#### [Task description]
Could you write out all of the entries below again, swapping "Ask a Question" for "Post a Question" and leaving everything else unchanged?

Element and text position data entries:
# # # # #
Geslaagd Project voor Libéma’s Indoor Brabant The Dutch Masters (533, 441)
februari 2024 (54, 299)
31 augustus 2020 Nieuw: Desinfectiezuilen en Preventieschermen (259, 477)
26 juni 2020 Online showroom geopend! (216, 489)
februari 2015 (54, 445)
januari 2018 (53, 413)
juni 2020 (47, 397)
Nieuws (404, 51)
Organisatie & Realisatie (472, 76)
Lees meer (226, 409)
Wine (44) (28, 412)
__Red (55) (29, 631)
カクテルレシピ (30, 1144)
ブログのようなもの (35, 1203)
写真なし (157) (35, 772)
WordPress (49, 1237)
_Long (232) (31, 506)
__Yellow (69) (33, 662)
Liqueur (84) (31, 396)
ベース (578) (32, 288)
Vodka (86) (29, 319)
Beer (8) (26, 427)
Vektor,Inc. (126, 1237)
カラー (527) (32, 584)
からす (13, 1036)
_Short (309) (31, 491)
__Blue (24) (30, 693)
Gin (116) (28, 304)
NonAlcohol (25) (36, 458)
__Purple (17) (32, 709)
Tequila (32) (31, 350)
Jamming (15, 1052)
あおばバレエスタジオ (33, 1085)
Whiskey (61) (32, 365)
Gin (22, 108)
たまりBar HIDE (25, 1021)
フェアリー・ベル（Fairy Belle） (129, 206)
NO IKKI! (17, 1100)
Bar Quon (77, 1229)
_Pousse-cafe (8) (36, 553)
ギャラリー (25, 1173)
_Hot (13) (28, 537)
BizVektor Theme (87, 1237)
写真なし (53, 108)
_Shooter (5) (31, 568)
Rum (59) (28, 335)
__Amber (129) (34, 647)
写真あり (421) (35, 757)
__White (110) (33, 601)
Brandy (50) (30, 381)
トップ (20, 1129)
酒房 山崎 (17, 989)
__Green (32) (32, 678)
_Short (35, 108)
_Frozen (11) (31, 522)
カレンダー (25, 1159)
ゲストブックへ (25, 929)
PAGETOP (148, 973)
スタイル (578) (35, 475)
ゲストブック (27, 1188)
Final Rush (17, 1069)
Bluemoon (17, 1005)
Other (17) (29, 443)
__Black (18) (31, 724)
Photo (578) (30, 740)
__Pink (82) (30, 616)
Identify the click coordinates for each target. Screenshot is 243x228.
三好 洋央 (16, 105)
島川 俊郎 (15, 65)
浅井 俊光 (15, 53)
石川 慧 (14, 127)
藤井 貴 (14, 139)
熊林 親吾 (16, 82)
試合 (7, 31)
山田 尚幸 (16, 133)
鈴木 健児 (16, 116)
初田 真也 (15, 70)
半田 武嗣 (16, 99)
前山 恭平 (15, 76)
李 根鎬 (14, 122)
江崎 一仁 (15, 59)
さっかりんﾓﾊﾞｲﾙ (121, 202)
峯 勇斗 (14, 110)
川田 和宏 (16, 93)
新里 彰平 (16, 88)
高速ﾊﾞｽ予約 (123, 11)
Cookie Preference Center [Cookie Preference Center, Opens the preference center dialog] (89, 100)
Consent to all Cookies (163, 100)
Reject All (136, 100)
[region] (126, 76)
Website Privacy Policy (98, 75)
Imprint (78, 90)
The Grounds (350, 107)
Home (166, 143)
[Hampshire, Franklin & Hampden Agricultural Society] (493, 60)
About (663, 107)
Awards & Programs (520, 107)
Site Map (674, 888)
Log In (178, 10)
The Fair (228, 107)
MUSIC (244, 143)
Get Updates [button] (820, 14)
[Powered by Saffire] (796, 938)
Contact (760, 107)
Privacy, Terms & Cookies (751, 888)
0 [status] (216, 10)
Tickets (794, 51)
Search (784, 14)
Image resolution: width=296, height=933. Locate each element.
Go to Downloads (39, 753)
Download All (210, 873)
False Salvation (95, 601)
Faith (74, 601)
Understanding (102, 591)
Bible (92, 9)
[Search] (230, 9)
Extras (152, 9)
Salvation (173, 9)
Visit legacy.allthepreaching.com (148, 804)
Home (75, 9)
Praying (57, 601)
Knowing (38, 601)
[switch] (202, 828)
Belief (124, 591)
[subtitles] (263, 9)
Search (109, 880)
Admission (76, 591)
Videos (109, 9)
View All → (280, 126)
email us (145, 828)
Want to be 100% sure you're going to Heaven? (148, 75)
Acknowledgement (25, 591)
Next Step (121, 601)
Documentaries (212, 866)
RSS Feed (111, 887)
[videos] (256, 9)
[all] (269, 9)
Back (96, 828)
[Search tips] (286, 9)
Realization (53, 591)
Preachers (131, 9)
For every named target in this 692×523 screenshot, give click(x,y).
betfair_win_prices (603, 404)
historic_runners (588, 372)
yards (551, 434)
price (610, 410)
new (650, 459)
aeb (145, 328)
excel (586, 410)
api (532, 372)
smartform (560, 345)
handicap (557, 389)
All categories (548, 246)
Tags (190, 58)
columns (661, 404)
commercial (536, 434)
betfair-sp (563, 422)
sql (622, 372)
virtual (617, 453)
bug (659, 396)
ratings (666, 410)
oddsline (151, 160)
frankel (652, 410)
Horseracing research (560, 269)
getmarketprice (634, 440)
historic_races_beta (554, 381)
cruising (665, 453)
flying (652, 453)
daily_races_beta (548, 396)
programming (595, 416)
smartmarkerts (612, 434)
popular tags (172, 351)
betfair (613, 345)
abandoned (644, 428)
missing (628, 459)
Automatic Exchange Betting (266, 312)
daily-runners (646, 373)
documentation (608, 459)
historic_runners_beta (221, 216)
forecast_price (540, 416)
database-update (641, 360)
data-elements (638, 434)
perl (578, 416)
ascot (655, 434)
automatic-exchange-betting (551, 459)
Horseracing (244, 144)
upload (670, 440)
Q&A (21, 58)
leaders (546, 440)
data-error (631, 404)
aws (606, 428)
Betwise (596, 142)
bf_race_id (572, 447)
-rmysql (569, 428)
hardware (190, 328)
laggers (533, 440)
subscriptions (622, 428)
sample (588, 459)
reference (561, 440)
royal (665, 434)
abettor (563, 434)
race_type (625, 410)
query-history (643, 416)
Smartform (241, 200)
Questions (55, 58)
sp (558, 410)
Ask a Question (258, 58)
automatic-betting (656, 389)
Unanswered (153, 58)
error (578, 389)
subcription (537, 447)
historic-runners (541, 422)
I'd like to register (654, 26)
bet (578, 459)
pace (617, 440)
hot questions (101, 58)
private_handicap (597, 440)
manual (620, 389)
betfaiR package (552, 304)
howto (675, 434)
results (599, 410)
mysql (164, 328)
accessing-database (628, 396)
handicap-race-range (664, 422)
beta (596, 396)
# # # # #
#### [Written response]
Geslaagd Project voor Libéma’s Indoor Brabant The Dutch Masters (533, 441)
februari 2024 (54, 299)
31 augustus 2020 Nieuw: Desinfectiezuilen en Preventieschermen (259, 477)
26 juni 2020 Online showroom geopend! (216, 489)
februari 2015 (54, 445)
januari 2018 (53, 413)
juni 2020 (47, 397)
Nieuws (404, 51)
Organisatie & Realisatie (472, 76)
Lees meer (226, 409)
Wine (44) (28, 412)
__Red (55) (29, 631)
カクテルレシピ (30, 1144)
ブログのようなもの (35, 1203)
写真なし (157) (35, 772)
WordPress (49, 1237)
_Long (232) (31, 506)
__Yellow (69) (33, 662)
Liqueur (84) (31, 396)
ベース (578) (32, 288)
Vodka (86) (29, 319)
Beer (8) (26, 427)
Vektor,Inc. (126, 1237)
カラー (527) (32, 584)
からす (13, 1036)
_Short (309) (31, 491)
__Blue (24) (30, 693)
Gin (116) (28, 304)
NonAlcohol (25) (36, 458)
__Purple (17) (32, 709)
Tequila (32) (31, 350)
Jamming (15, 1052)
あおばバレエスタジオ (33, 1085)
Whiskey (61) (32, 365)
Gin (22, 108)
たまりBar HIDE (25, 1021)
フェアリー・ベル（Fairy Belle） (129, 206)
NO IKKI! (17, 1100)
Bar Quon (77, 1229)
_Pousse-cafe (8) (36, 553)
ギャラリー (25, 1173)
_Hot (13) (28, 537)
BizVektor Theme (87, 1237)
写真なし (53, 108)
_Shooter (5) (31, 568)
Rum (59) (28, 335)
__Amber (129) (34, 647)
写真あり (421) (35, 757)
__White (110) (33, 601)
Brandy (50) (30, 381)
トップ (20, 1129)
酒房 山崎 (17, 989)
__Green (32) (32, 678)
_Short (35, 108)
_Frozen (11) (31, 522)
カレンダー (25, 1159)
ゲストブックへ (25, 929)
PAGETOP (148, 973)
スタイル (578) (35, 475)
ゲストブック (27, 1188)
Final Rush (17, 1069)
Bluemoon (17, 1005)
Other (17) (29, 443)
__Black (18) (31, 724)
Photo (578) (30, 740)
__Pink (82) (30, 616)
Identify the click coordinates for each target. Screenshot is 243x228.
三好 洋央 (16, 105)
島川 俊郎 (15, 65)
浅井 俊光 (15, 53)
石川 慧 (14, 127)
藤井 貴 (14, 139)
熊林 親吾 (16, 82)
試合 (7, 31)
山田 尚幸 (16, 133)
鈴木 健児 (16, 116)
初田 真也 (15, 70)
半田 武嗣 (16, 99)
前山 恭平 (15, 76)
李 根鎬 (14, 122)
江崎 一仁 (15, 59)
さっかりんﾓﾊﾞｲﾙ (121, 202)
峯 勇斗 (14, 110)
川田 和宏 (16, 93)
新里 彰平 (16, 88)
高速ﾊﾞｽ予約 (123, 11)
Cookie Preference Center [Cookie Preference Center, Opens the preference center dialog] (89, 100)
Consent to all Cookies (163, 100)
Reject All (136, 100)
[region] (126, 76)
Website Privacy Policy (98, 75)
Imprint (78, 90)
The Grounds (350, 107)
Home (166, 143)
[Hampshire, Franklin & Hampden Agricultural Society] (493, 60)
About (663, 107)
Awards & Programs (520, 107)
Site Map (674, 888)
Log In (178, 10)
The Fair (228, 107)
MUSIC (244, 143)
Get Updates [button] (820, 14)
[Powered by Saffire] (796, 938)
Contact (760, 107)
Privacy, Terms & Cookies (751, 888)
0 [status] (216, 10)
Tickets (794, 51)
Search (784, 14)
Image resolution: width=296, height=933. Locate each element.
Go to Downloads (39, 753)
Download All (210, 873)
False Salvation (95, 601)
Faith (74, 601)
Understanding (102, 591)
Bible (92, 9)
[Search] (230, 9)
Extras (152, 9)
Salvation (173, 9)
Visit legacy.allthepreaching.com (148, 804)
Home (75, 9)
Praying (57, 601)
Knowing (38, 601)
[switch] (202, 828)
Belief (124, 591)
[subtitles] (263, 9)
Search (109, 880)
Admission (76, 591)
Videos (109, 9)
View All → (280, 126)
email us (145, 828)
Want to be 100% sure you're going to Heaven? (148, 75)
Acknowledgement (25, 591)
Next Step (121, 601)
Documentaries (212, 866)
RSS Feed (111, 887)
[videos] (256, 9)
[all] (269, 9)
Back (96, 828)
[Search tips] (286, 9)
Realization (53, 591)
Preachers (131, 9)
For every named target in this 692×523 screenshot, give click(x,y).
betfair_win_prices (603, 404)
historic_runners (588, 372)
yards (551, 434)
price (610, 410)
new (650, 459)
aeb (145, 328)
excel (586, 410)
api (532, 372)
smartform (560, 345)
handicap (557, 389)
All categories (548, 246)
Tags (190, 58)
columns (661, 404)
commercial (536, 434)
betfair-sp (563, 422)
sql (622, 372)
virtual (617, 453)
bug (659, 396)
ratings (666, 410)
oddsline (151, 160)
frankel (652, 410)
Horseracing research (560, 269)
getmarketprice (634, 440)
historic_races_beta (554, 381)
cruising (665, 453)
flying (652, 453)
daily_races_beta (548, 396)
programming (595, 416)
smartmarkerts (612, 434)
popular tags (172, 351)
betfair (613, 345)
abandoned (644, 428)
missing (628, 459)
Automatic Exchange Betting (266, 312)
daily-runners (646, 373)
documentation (608, 459)
historic_runners_beta (221, 216)
forecast_price (540, 416)
database-update (641, 360)
data-elements (638, 434)
perl (578, 416)
ascot (655, 434)
automatic-exchange-betting (551, 459)
Horseracing (244, 144)
upload (670, 440)
Q&A (21, 58)
leaders (546, 440)
data-error (631, 404)
aws (606, 428)
Betwise (596, 142)
bf_race_id (572, 447)
-rmysql (569, 428)
hardware (190, 328)
laggers (533, 440)
subscriptions (622, 428)
sample (588, 459)
reference (561, 440)
royal (665, 434)
abettor (563, 434)
race_type (625, 410)
query-history (643, 416)
Smartform (241, 200)
Questions (55, 58)
sp (558, 410)
Post a Question (258, 58)
automatic-betting (656, 389)
Unanswered (153, 58)
error (578, 389)
subcription (537, 447)
historic-runners (541, 422)
I'd like to register (654, 26)
bet (578, 459)
pace (617, 440)
hot questions (101, 58)
private_handicap (597, 440)
manual (620, 389)
betfaiR package (552, 304)
howto (675, 434)
results (599, 410)
mysql (164, 328)
accessing-database (628, 396)
handicap-race-range (664, 422)
beta (596, 396)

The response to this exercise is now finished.